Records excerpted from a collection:
───

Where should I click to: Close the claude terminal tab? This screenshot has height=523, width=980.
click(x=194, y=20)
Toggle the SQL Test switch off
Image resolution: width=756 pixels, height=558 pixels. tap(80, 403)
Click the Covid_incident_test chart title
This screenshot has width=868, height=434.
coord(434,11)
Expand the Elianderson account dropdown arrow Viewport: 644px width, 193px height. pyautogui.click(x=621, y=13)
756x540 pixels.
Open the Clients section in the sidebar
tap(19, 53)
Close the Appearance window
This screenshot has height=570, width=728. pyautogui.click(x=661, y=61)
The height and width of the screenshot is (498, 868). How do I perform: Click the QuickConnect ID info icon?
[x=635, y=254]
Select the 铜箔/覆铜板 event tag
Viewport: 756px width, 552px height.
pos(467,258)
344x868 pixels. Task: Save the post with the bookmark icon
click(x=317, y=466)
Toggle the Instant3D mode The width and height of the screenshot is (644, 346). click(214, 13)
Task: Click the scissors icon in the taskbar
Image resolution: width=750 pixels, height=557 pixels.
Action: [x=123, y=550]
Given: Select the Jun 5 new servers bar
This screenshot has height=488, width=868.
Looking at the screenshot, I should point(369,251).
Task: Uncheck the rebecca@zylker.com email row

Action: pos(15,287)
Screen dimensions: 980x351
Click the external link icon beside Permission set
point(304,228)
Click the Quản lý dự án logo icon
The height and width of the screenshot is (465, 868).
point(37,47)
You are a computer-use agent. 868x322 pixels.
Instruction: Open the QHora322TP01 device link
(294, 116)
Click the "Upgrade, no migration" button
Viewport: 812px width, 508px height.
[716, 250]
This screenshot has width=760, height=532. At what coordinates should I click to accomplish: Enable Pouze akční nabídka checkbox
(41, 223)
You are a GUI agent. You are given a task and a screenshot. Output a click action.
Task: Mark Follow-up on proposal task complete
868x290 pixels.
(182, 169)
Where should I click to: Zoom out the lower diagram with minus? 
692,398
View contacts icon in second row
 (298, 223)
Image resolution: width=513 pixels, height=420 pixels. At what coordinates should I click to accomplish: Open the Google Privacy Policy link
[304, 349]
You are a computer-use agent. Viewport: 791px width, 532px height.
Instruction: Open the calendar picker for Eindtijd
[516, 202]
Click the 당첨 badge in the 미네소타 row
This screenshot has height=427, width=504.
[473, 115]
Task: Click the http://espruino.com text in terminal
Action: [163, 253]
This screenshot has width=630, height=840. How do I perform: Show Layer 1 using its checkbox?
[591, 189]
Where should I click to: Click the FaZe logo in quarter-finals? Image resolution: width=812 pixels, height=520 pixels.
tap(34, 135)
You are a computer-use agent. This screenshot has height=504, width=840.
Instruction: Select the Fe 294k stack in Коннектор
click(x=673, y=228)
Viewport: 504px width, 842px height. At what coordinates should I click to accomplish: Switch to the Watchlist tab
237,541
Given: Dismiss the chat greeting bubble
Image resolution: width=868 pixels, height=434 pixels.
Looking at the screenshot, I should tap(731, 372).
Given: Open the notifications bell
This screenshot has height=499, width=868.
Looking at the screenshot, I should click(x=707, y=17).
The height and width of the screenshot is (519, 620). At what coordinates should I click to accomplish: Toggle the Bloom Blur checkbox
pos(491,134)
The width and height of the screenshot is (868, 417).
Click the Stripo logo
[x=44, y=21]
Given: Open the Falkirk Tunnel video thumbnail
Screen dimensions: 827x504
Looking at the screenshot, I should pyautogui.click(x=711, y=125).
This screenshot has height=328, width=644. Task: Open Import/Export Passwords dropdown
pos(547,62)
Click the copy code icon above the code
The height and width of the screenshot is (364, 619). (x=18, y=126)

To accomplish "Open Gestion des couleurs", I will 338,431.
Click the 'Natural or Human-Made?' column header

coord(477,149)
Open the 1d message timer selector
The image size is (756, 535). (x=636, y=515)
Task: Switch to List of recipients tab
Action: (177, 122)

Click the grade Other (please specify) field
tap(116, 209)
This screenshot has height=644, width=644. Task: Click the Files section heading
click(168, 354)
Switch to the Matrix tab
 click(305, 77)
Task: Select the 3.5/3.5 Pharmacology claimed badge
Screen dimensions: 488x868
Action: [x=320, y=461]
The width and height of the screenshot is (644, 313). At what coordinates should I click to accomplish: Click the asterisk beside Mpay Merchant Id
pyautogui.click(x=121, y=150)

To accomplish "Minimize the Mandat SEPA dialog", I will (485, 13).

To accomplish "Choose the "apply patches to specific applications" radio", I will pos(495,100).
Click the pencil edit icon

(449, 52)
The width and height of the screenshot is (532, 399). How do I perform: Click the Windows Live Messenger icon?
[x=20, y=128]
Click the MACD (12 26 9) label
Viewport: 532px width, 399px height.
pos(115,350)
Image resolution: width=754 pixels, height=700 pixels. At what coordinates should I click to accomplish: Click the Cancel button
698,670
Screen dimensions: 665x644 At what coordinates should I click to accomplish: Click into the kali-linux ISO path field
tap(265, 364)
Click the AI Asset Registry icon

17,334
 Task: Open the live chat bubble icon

───

Work required:
State the number of lines in the records that include the word "bubble", and add nothing to it.

The answer:
2